● **ACTIVITY**
Copy out all of the entries below without any change.

****

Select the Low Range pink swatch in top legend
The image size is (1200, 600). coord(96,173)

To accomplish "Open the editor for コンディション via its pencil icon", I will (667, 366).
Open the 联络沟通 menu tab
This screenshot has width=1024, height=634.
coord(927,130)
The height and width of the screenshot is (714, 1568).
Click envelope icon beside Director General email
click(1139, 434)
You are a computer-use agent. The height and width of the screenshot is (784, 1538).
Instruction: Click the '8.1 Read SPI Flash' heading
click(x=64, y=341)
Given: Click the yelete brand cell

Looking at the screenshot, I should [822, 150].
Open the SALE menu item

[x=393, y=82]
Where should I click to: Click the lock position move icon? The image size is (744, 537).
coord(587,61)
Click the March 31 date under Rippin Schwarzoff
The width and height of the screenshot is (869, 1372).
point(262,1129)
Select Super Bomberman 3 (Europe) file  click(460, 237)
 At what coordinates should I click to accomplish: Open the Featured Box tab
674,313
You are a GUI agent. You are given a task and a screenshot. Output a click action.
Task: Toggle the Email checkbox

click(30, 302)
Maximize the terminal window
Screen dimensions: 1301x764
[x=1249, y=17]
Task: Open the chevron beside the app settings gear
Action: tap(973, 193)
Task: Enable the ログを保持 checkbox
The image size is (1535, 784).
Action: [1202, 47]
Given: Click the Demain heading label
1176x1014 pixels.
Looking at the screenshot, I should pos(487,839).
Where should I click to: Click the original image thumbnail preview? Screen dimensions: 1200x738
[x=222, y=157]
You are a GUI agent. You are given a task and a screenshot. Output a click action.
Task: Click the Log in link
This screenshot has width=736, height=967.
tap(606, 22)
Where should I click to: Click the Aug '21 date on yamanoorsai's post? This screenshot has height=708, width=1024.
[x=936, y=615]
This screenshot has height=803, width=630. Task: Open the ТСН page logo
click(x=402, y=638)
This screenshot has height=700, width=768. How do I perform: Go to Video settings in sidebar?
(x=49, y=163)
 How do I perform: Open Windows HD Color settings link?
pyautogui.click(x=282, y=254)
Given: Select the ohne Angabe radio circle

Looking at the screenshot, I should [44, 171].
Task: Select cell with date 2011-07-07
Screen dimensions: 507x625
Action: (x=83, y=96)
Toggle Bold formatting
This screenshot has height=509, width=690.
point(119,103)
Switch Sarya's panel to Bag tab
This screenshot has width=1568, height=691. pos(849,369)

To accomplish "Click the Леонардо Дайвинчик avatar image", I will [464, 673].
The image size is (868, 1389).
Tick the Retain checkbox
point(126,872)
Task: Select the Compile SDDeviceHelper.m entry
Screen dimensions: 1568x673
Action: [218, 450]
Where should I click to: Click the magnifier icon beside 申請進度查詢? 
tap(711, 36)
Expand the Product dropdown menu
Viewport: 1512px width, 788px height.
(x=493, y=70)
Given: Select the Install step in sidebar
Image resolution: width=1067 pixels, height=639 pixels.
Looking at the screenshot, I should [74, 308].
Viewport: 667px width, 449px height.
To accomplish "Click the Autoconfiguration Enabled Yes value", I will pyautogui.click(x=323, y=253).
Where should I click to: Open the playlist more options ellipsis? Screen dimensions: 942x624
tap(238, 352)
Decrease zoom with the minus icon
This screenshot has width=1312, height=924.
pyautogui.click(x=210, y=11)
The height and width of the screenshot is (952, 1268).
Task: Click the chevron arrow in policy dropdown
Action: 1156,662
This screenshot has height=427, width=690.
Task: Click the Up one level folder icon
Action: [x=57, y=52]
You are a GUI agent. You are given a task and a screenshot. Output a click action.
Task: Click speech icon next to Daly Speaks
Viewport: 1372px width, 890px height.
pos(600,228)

****

● **RESULT OF THE TASK**
Select the Low Range pink swatch in top legend
The image size is (1200, 600). coord(96,173)

To accomplish "Open the editor for コンディション via its pencil icon", I will (667, 366).
Open the 联络沟通 menu tab
This screenshot has width=1024, height=634.
coord(927,130)
The height and width of the screenshot is (714, 1568).
Click envelope icon beside Director General email
click(1139, 434)
You are a computer-use agent. The height and width of the screenshot is (784, 1538).
Instruction: Click the '8.1 Read SPI Flash' heading
click(x=64, y=341)
Given: Click the yelete brand cell

Looking at the screenshot, I should [822, 150].
Open the SALE menu item

[x=393, y=82]
Where should I click to: Click the lock position move icon? The image size is (744, 537).
coord(587,61)
Click the March 31 date under Rippin Schwarzoff
The width and height of the screenshot is (869, 1372).
point(262,1129)
Select Super Bomberman 3 (Europe) file  click(460, 237)
 At what coordinates should I click to accomplish: Open the Featured Box tab
674,313
You are a GUI agent. You are given a task and a screenshot. Output a click action.
Task: Toggle the Email checkbox

click(30, 302)
Maximize the terminal window
Screen dimensions: 1301x764
[x=1249, y=17]
Task: Open the chevron beside the app settings gear
Action: tap(973, 193)
Task: Enable the ログを保持 checkbox
The image size is (1535, 784).
Action: [1202, 47]
Given: Click the Demain heading label
1176x1014 pixels.
Looking at the screenshot, I should pos(487,839).
Where should I click to: Click the original image thumbnail preview? Screen dimensions: 1200x738
[x=222, y=157]
You are a GUI agent. You are given a task and a screenshot. Output a click action.
Task: Click the Log in link
This screenshot has width=736, height=967.
tap(606, 22)
Where should I click to: Click the Aug '21 date on yamanoorsai's post? This screenshot has height=708, width=1024.
[x=936, y=615]
This screenshot has height=803, width=630. Task: Open the ТСН page logo
click(x=402, y=638)
This screenshot has height=700, width=768. How do I perform: Go to Video settings in sidebar?
(x=49, y=163)
 How do I perform: Open Windows HD Color settings link?
pyautogui.click(x=282, y=254)
Given: Select the ohne Angabe radio circle

Looking at the screenshot, I should [44, 171].
Task: Select cell with date 2011-07-07
Screen dimensions: 507x625
Action: (x=83, y=96)
Toggle Bold formatting
This screenshot has height=509, width=690.
point(119,103)
Switch Sarya's panel to Bag tab
This screenshot has width=1568, height=691. pos(849,369)

To accomplish "Click the Леонардо Дайвинчик avatar image", I will [464, 673].
The image size is (868, 1389).
Tick the Retain checkbox
point(126,872)
Task: Select the Compile SDDeviceHelper.m entry
Screen dimensions: 1568x673
Action: [218, 450]
Where should I click to: Click the magnifier icon beside 申請進度查詢? 
tap(711, 36)
Expand the Product dropdown menu
Viewport: 1512px width, 788px height.
(x=493, y=70)
Given: Select the Install step in sidebar
Image resolution: width=1067 pixels, height=639 pixels.
Looking at the screenshot, I should [74, 308].
Viewport: 667px width, 449px height.
To accomplish "Click the Autoconfiguration Enabled Yes value", I will pyautogui.click(x=323, y=253).
Where should I click to: Open the playlist more options ellipsis? Screen dimensions: 942x624
tap(238, 352)
Decrease zoom with the minus icon
This screenshot has width=1312, height=924.
pyautogui.click(x=210, y=11)
The height and width of the screenshot is (952, 1268).
Task: Click the chevron arrow in policy dropdown
Action: 1156,662
This screenshot has height=427, width=690.
Task: Click the Up one level folder icon
Action: [x=57, y=52]
You are a GUI agent. You are given a task and a screenshot. Output a click action.
Task: Click speech icon next to Daly Speaks
Viewport: 1372px width, 890px height.
pos(600,228)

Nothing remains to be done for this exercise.